Stuart - Over 50s Blogger


A retired over 50s blogger who loves to write about his healthy and active lifestyle

20 Jun 2016

My favourite British colloquialisms


A colloquialism? A word or phrase used in informal language in other words. So says the dictionary. Some might even call it slang. Often I find the best colloquialisms, or my favourites at any rate, are those that cause utter bafflement when they’re translated internationally. I’ve worked with a number of American colleagues over the years, many of them now good friends.

It’s amusing we can often share a language but leave each other utterly baffled.

Mind the gap

Now mind the gap is all well and good if you live or work in London and you’re aware that the gap in question is between the train and the platform edge. I had some sport with an American friend when I told him the ‘gap’ was a large bat that lived in the tunnels and that he’d need to heed the warnings if he heard them whilst underground!

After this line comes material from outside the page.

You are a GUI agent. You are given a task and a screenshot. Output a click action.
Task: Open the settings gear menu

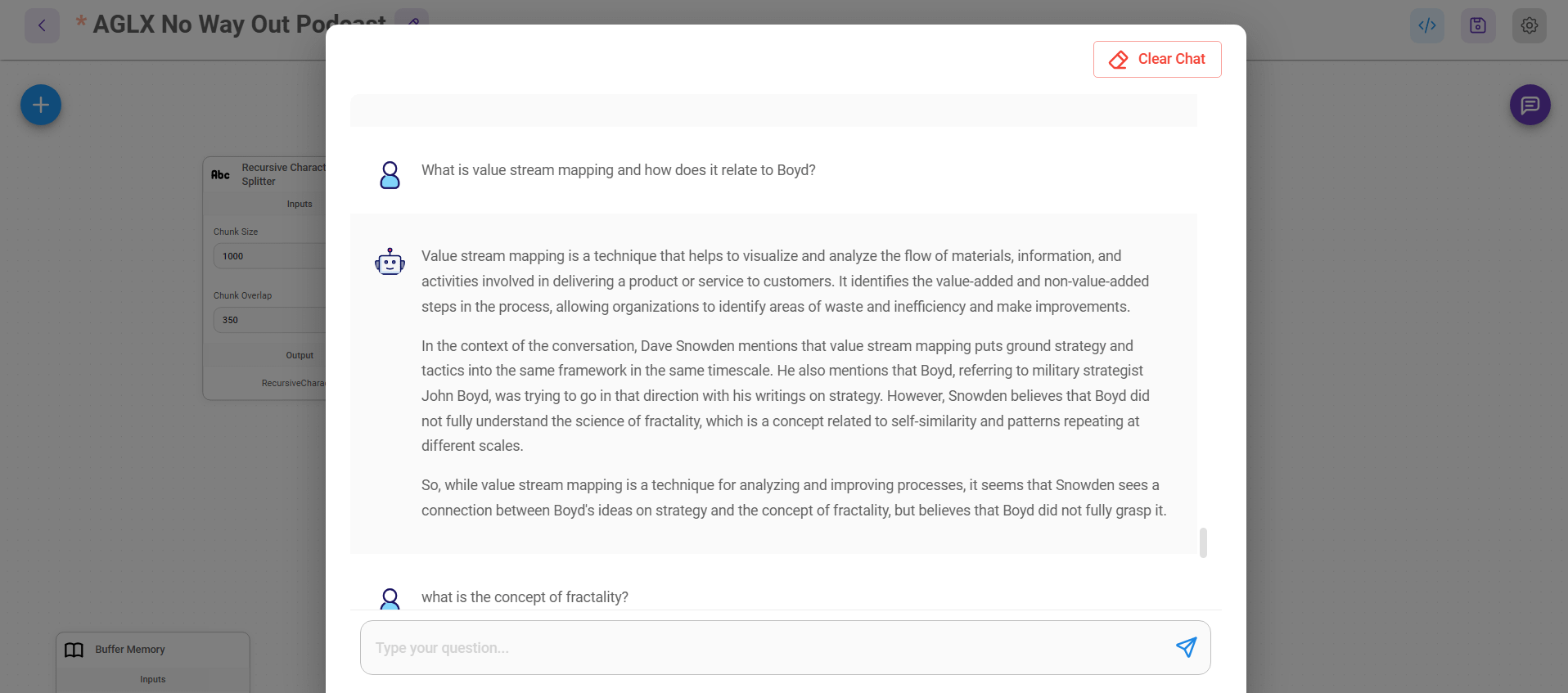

To us, it’s obvious an anorak is a rain coat. Or perhaps cagoule. Both will leave overseas friends baffled. Maximum confusion will follow when you also try and explain that an anorak is also a term for someone who’s a bit excessive, i.e. ‘look at the anorak in the cagoule over there.’

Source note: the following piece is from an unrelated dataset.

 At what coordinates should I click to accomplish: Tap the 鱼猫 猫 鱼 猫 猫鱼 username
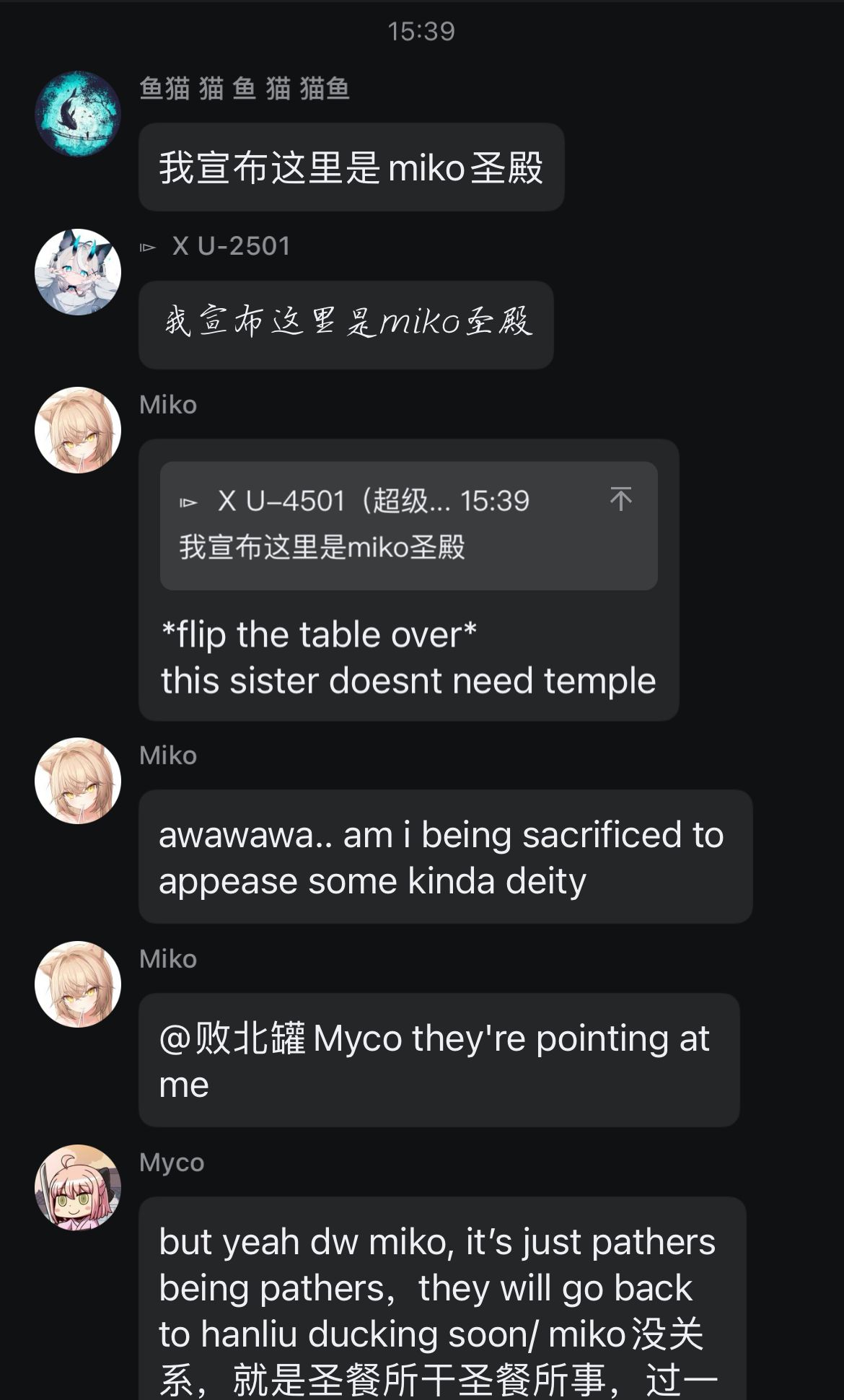coord(245,88)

A great British term in all its connotations. For banger, read sausage, actually read small firework, no, you know what, read clapped out car for some banger racing. Not of these translate!

Bog standard

To you and I ordinary, run-of-the-mill. It’s made worse if you’ve explained to someone that a bog can also be a crude name for the toilet, sorry bathroom. Explaining that bog standard really just means vanilla to an American colleague is a tricky business.

Cock up

The go-to phrase for a botched job. He made a right cock up of it. Not a phrase to use the first time you visit other countries who may think you’re referring to something strictly ‘top shelf’.

Get stuffed

The second poultry related item. To you and me a less than polite way to say ‘go away’. For my American friends, probably something that happens to dinner ahead of Thanksgiving.

Bum bag / fanny pack

Here a bum bag, in the US a fanny pack. Both sound ridiculous and childishly amusing to the other. Enough said.

Chunder chuck, barf, etc

Yes, we English have a whole dictionary of phrases concerning being ill. All of them guaranteed to cause bewilderment. I kid you not I worked with a poor chap called Chuck Sickie who was from Illinois. That said, Randy Farmer, worked in HR in the same company, I kid you not.

Dog’s body

In the US you’d be called a grunt. Here you’re the poor soul picking up all the jobs that no one else wants to do. Quite why you’re a ‘dog’s body’? Apparently The Royal Navy used dried peas and eggs boiled in a bag (pease pudding) as one of their staple foods circa the early 19th century. Sailors nicknamed this item "dog's body" and it became the name for the work that juniors would do  for their officers.

Not being funny, but….or, no offence, but.....

So you want to pretend you’re not being offensive while being as offensive as possible. Simply insert either of these expressions at the start of your sentence to maximise irritation. We Brits claim we’re all about manners but we have some great put downs too!